Y ya que hablamos de don Miguel, bien podríamos recordar, a fin de que proyecte su luz iluminadora, aquel momento del capítulo XXVI de la segunda parte del Quijote, cuando el muchacho que relata ante otro retablo, ahora el de maese Pedro, el episodio de Gaiferos y Melisendra, tras referir la afrenta de un moro a una dama y el castigo que por ello recibe, proclama con admiración: «y veis aquí dónde salen a ejecutar la sentencia, aun bien apenas no habiendo sido puesta en ejecución la culpa; porque entre moros no hay «traslado a la parte», ni «a prueba estese», como entre nosotros.»
A lo que don Quijote replica:
«—Niño, niño, seguid vuestra historia en línea recta y no os metáis en las curvas o transversales; que para sacar una verdad en limpio menester son muchas pruebas y repruebas.»

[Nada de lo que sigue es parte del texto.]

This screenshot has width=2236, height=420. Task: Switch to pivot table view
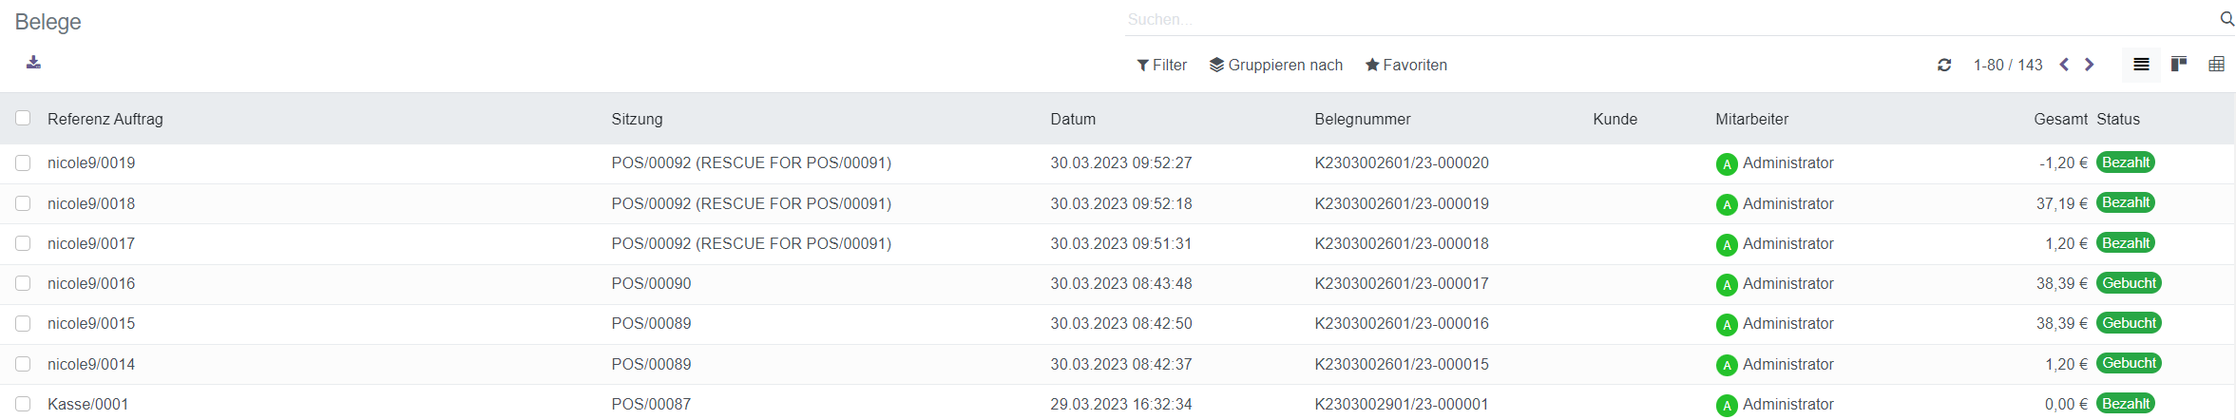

Ante el olor a Zugarramurdi que nos invade, a la vista del clima histérico de enjuiciamiento sin causa y de exigencia de castigo inmediato para cada uno que sea exhibido, con razón o sin ella, como culpable ante la opinión pública, meditemos un segundo en lo que nos dice este episodio cervantino: menos justicia a lo moro, menos «sharia», y más justicia, esto es, más justicia occidental —democrática—, aquella que nos ha costado siglos de humanismo y razón perfeccionar. Por lenta que sea, por irritante que pudiere resultar momentáneamente.
«Que para sacar una verdad en limpio —reiterémoslo frente a nuestra pretensión de conocer la verdad al primer golpe de vista— menester son muchas pruebas y repruebas.»